Abstract
Background
Currently, monitoring blood glucose levels for diabetic patients is invasive and painful, involving pricking the finger to obtain a blood sample three to four times daily. The need for frequent tests and pain involved with testing leads to poor compliance. In order to raise compliance, we propose to create an implantable electrochemical sensor array that would monitor glucose levels continuously.
Methods
Glucose sensor arrays were fabricated on gold electrodes on flexible polyimide sheets by photopolymerization of the biocompatible polymer poly(ethylene glycol) diacrylate (PEG-DA) to develop hydrogels and encapsulate the sensing elements. Using conventional silicon fabrication methods, arrays of five gold microdisk electrodes were fabricated using lift-off photolithography and sputtering techniques. A redox polymer was then attached electrostatically to the electrode, and glucose oxidase was entrapped inside the hydrogel on the array of electrodes by ultraviolet-initiated photopolymerization of PEG-DA.
Results
When the array of fabricated sensors was sampled together the elements behaved like one large electrode with peak current equivalent to the sum of individual array elements.
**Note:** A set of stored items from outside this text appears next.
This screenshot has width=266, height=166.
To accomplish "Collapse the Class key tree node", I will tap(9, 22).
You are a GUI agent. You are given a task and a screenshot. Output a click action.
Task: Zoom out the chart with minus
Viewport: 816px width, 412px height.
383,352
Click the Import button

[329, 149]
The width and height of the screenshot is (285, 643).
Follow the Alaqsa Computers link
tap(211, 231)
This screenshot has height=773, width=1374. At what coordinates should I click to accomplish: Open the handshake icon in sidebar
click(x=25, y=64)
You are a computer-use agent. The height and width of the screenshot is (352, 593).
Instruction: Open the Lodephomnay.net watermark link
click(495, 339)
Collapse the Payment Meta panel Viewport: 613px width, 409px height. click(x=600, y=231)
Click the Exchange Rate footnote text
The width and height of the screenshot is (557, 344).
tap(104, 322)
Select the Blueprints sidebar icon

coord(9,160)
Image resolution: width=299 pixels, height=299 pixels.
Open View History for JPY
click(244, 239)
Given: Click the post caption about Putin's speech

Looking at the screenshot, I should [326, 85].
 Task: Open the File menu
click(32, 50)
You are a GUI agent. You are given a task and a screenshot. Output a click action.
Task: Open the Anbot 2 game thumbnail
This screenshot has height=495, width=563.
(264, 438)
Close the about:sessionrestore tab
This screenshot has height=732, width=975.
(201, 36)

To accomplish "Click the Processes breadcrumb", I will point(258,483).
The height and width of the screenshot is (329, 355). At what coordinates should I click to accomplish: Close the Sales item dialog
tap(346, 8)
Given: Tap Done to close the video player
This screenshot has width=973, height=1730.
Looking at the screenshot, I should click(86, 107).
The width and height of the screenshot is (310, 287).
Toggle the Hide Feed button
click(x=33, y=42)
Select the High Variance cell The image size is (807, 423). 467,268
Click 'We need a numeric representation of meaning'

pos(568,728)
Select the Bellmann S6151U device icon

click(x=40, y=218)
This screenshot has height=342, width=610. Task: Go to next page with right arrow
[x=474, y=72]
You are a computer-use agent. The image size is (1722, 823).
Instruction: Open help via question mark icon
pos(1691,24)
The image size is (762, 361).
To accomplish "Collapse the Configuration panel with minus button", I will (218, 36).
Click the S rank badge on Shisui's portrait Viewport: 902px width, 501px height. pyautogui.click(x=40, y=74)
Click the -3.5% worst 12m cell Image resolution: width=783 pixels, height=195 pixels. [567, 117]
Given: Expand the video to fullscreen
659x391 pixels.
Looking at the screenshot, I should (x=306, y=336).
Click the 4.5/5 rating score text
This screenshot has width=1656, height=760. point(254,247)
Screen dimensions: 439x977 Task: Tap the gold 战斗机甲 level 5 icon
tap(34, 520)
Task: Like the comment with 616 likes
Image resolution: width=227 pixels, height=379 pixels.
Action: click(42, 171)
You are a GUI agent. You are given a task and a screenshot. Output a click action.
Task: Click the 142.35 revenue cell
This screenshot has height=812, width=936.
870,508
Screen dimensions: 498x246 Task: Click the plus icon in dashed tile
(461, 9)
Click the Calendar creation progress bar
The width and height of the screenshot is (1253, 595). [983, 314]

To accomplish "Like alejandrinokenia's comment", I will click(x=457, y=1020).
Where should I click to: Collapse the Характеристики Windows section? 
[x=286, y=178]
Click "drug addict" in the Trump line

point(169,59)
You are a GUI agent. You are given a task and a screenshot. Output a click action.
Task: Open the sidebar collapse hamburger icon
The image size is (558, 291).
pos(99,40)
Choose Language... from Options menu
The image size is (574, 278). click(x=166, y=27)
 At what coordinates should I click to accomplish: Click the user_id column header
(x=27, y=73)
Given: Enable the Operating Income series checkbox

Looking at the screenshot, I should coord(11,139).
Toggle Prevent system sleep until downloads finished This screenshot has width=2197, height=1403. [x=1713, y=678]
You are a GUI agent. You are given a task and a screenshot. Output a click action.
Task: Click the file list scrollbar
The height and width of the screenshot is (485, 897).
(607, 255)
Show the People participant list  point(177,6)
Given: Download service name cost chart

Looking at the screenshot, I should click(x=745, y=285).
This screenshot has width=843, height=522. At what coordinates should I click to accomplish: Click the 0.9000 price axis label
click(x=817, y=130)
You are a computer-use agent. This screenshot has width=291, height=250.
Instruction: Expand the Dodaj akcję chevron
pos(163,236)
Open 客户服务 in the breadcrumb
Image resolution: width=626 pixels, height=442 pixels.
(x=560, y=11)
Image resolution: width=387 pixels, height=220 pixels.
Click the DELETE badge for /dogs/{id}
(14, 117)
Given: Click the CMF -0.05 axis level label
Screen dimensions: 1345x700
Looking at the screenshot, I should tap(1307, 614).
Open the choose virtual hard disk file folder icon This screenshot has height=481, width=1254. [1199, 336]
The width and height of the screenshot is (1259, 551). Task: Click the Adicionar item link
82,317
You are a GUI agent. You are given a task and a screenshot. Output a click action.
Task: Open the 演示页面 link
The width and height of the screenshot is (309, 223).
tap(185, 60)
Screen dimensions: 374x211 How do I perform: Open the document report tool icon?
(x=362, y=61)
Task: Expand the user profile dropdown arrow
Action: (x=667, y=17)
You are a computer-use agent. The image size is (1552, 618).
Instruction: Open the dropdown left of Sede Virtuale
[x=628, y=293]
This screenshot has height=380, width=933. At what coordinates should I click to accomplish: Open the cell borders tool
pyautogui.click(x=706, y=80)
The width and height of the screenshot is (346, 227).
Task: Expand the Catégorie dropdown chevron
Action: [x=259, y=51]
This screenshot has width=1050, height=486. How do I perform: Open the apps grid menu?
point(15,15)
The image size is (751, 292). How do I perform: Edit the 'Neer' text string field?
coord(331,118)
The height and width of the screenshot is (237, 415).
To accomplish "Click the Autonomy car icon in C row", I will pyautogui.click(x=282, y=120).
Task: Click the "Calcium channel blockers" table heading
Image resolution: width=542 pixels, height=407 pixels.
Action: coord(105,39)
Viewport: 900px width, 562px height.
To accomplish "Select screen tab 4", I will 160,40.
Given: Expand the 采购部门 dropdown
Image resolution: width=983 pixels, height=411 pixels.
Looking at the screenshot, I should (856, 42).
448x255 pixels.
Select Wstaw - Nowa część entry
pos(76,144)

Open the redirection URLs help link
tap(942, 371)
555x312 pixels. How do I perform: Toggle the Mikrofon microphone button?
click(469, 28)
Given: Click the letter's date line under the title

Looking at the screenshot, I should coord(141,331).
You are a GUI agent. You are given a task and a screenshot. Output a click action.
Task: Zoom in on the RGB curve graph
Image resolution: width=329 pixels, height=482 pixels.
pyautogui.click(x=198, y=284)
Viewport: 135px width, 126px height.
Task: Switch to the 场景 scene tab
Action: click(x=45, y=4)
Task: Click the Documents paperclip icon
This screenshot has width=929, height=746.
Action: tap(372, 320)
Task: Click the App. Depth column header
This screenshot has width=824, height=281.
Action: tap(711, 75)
The enzyme, glucose oxidase, catalyzed the oxidation of glucose and then exchanged electrons with the redox polymer in the hydrogel. The entrapped glucose oxidase was found to respond linearly to increasing glucose concentrations (0–360 mg/dl), as determined using cyclic voltammetry.
Conclusion
The fabricated microarray sensors were individually addressable and showed no cross talk between adjacent array elements as assessed using cyclic voltammetry. We have fabricated an array of glucose sensors on flexible polyimide sheets that exhibits the desired linear response in the biological range.
Keywords: biocompatible, cyclic voltammetry, glucose sensor, microarray
Introduction
One of the major challenges in the management of diabetes is the monitoring of glucose concentrations. A number of strategies for measuring blood glucose are continuously under development to allow pain-free, more frequent glucose monitoring. Some of the techniques include near-infrared spectroscopy,1,2 optical rotation,3 transdermal spectroscopic,4, 5 and interstitial fluid sampling,6, 7 among others. A major advantage of transdermal spectroscopic techniques is painless testing; however, their main drawback is measurement of glucose in a highly complex matrix of water, proteins, polysaccharides, and lipids. The result is a complex signal with the glucose measurement having to be extracted through other mathematical programs, hence introducing errors at every stage. Reverse iontophoresis8 and sonophoresis9 techniques for interstitial blood sampling have been studied. One advantage of these techniques is that a physiologically relevant fluid sample containing glucose at concentrations closely related to concentrations in blood is collected.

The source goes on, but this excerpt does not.